Puntuale, come in ogni caso di “malapolizia”, è giunta una presa di posizione dell’Associazione Nazionale Funzionari di Polizia – dall’inquietante titolo ‘Solidarietà al collega Carlo Baffi e fiducia nella magistratura” – che invita gli inquirenti e i giornalisti a non associare il personaggio all’estrema destra, in quanto nella sua casa sarebbe stato trovato un non meglio precisato materiale di ‘estrema sinistra’, per altro ritenuto non interessante e non pertinente dai magistrati. Insieme a libri di chiaro stampo antisemita – «Come riconoscere e spiegare l’ebreo», «La difesa della razza», «Mein Kampf» – gli agenti avrebbero trovato anche «La questione ebraica» di Marx. Un libro che Baffi, ammesso che l’abbia letto, avrà trovato assai poco pertinente alle ideologie complottiste e paranoiche che caratterizzano l’estrema destra. Ma la differenza sfugge al sindacato di Polizia che scrive: “Ci auguriamo, dunque, che le indagini in corso possano essere svolte con la necessaria serenità, imparzialità e completezza, attraverso l’analisi e l’acquisizione di tutta la documentazione potenzialmente utile a ricostruire i fatti accaduti e la complessiva personalità degli indagati e non solo di parte di essa”.

Una dura presa di posizione è venuta sulla vicenda da parte delle istituzioni della comunità ebraica locali e nazionali.
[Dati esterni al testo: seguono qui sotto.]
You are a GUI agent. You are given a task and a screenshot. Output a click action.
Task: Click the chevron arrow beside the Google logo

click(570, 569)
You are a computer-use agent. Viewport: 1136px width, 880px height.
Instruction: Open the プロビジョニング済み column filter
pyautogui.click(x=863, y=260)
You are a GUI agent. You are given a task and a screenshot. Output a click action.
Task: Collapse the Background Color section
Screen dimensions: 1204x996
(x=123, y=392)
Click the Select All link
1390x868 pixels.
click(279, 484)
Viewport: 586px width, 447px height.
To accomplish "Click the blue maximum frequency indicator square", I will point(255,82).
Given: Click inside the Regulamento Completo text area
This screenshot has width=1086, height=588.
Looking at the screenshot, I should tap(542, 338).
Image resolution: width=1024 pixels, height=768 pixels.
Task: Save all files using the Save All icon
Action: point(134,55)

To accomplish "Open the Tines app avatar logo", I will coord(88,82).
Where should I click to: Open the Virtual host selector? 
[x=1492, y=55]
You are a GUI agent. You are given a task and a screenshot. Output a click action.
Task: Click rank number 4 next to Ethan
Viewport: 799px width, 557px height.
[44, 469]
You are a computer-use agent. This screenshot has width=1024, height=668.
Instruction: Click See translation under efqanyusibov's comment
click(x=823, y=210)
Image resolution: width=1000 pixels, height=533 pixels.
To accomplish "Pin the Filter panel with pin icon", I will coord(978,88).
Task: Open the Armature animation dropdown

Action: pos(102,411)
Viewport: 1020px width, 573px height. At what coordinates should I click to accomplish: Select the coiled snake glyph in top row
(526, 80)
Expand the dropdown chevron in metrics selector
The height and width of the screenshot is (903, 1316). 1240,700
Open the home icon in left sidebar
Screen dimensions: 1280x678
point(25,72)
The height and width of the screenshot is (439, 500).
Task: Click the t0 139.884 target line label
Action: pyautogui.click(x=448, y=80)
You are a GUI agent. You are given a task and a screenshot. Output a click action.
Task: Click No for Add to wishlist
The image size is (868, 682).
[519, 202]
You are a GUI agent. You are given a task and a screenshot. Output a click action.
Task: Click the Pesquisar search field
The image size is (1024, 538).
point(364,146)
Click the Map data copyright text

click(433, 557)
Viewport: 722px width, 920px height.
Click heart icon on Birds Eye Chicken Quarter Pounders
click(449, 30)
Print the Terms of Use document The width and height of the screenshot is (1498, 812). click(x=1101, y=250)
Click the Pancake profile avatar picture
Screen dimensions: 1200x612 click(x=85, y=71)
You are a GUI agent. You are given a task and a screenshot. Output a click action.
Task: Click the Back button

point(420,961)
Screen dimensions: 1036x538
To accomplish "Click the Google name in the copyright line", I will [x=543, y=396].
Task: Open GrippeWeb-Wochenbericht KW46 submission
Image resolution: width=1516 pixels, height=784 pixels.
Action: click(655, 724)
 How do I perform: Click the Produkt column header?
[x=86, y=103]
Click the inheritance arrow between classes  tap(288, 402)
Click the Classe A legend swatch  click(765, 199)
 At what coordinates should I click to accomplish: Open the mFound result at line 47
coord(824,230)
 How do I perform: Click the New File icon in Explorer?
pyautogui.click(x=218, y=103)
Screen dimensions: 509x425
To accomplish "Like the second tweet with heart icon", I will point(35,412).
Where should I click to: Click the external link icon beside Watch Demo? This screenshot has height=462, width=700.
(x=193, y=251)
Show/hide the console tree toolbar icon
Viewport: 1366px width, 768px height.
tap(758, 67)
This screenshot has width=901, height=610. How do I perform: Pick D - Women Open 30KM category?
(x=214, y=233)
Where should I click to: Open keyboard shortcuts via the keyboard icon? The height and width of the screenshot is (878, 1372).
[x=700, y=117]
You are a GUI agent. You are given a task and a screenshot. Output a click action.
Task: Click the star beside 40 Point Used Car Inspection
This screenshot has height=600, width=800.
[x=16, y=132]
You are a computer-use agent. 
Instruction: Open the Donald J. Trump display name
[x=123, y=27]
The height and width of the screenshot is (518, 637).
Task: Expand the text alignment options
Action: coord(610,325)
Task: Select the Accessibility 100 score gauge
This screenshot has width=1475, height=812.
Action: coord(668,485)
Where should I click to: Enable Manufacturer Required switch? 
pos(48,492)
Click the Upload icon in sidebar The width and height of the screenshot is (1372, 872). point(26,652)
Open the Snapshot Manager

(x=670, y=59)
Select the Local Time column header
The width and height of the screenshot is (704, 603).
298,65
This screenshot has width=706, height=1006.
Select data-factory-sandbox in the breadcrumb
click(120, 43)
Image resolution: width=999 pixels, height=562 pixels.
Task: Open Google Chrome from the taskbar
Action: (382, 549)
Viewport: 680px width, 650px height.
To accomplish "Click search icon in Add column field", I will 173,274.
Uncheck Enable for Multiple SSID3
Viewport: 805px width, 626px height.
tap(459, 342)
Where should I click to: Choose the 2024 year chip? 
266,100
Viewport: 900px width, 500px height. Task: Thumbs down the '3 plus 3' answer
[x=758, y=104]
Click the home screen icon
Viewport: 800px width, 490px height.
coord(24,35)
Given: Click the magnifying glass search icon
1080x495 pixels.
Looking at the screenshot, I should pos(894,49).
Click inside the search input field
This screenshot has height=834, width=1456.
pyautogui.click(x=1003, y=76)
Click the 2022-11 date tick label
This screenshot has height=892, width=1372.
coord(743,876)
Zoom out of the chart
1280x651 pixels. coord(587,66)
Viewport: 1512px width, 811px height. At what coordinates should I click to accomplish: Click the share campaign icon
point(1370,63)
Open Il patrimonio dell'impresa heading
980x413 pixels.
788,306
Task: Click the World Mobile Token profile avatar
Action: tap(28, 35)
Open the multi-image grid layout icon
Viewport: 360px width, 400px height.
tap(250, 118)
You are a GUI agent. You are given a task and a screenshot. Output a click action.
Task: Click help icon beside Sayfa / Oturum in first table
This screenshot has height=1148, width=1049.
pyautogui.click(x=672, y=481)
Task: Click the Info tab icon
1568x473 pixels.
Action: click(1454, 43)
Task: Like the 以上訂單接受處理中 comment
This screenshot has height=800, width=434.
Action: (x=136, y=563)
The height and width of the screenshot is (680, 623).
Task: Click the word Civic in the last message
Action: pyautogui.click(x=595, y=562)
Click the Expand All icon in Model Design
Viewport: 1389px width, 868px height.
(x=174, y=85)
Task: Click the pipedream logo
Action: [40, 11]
Che però considerano, come spesso avviene, solo alcuni aspetti della vicenda – l’antisemitismo – e non la denunciano per la gravità che essa acquisisce in un contesto di crescente complicità tra apparati di ordine pubblico e pratiche criminali ispirate alle ideologie del neofascismo e del neonazismo. Basterebbe citare il voto massiccio dei poliziotti ateniesi per i neonazisti di Alba Dorata o le complicità e le coperture accordate negli ultimi anni ai killer neonazisti della ‘banda del kebab’ in Germania, solo per citare alcuni esempi, per dar conto di un fenomeno che va molto al di là dell’aumento dell’antisemitismo pure giustamente denunciato dai portavoce delle istituzioni ebraiche rispetto alla vicenda triestina. Non fosse altro che per il fatto che le vittime del poliziotto fascista e xenofobo sono, per quello che finora è dato sapere, tutti cittadini stranieri.